An inspector’s report from 1907 described the college as being financially successful, mainly due to the efforts of secretary Miete Struver in attracting both instructors and pupils. He noted that facilities and space were somewhat lacking, making it difficult to compete with the two larger nearby colleges at South Brisbane and in the city.
In that year, Attorney-General James Blair introduced a bill in Parliament which was aimed at rationalising technical education. In particular, the Brisbane colleges were to be folded into one central institution under direct government control, providing a model for others in the State. This amalgamation was implemented in 1910 and the West End College closed.
Friendly Societies, whilst having their roots in medieval craft guilds, came into their own in the 19th century. British based societies were transported to Australia where they flourished. They provided financial assistance to members and their families in times of lack of income due to causes such as injury, sickness, death or loss of tools.

Objectives ▸
• 1. According to the West End College passage, in what year was the amalgamation of the Brisbane colleges implemented?
• 2. Carry on the West End College passage from the point where it stops.

Data segment ▸
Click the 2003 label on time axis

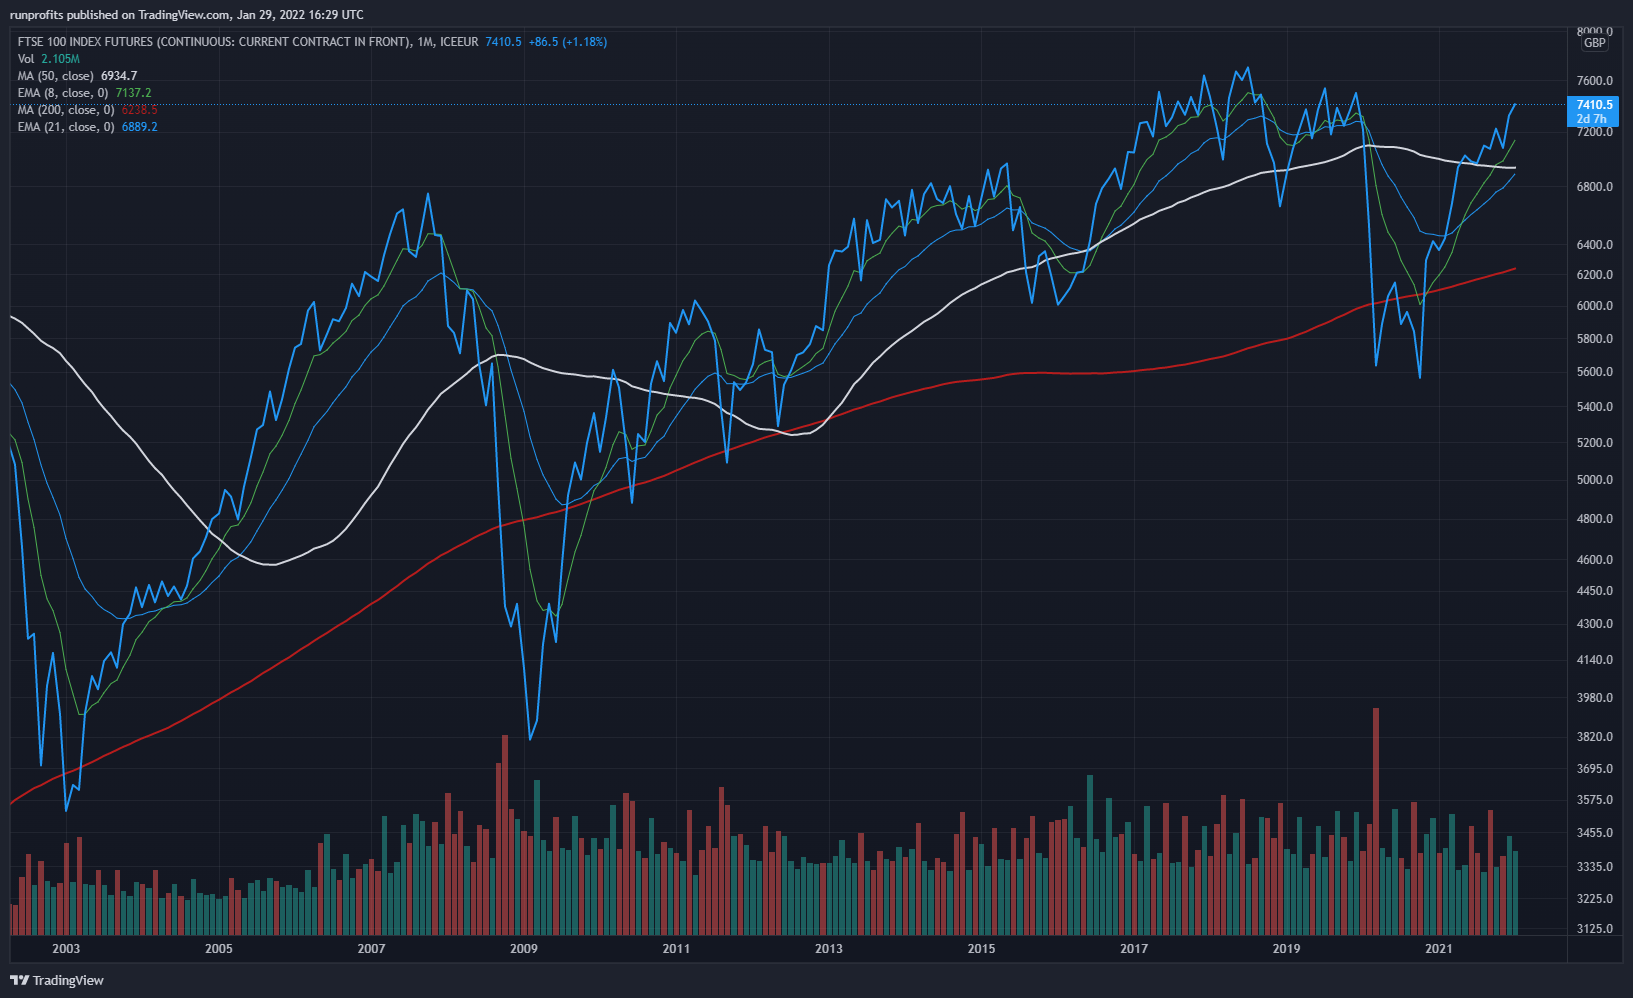66,948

Outputs ▸
• 1. 1910

• 2.
By 1901, around one quarter of Queenslanders was covered by Friendly Society protection. With their large membership base, they had significant political influence.
Friendly Societies had many local chapters and often used similar trappings to lodges such as regalia, secret passwords and handshakes. In the same period, temperance societies, often linked to non-conformist religions, also became popular.
The West End School of Arts was designed with these groups in mind, with 7 meeting rooms. One of the first to utilise the new facilities was the Loyal Prince George Lodge of the Manchester Unity Independent Order of Oddfellows. A ball held in the hall in August of 1889 was attended by 200 and dancing continued until 5am the next morning. The building was obviously filling a need!
Others who met in the School of Arts over the years included the Ark of Safety Tent of the Rechabites, the Light of West End Lodge of the Good Templars, the Juvenile Lodge of Hope of South Brisbane, Court Stanley of the Ancient Order of Foresters and the Mistletoe Lodge of the United Order of Druids. The latter appear particularly odd to modern eyes, as in parades they often wore gowns and fake beards.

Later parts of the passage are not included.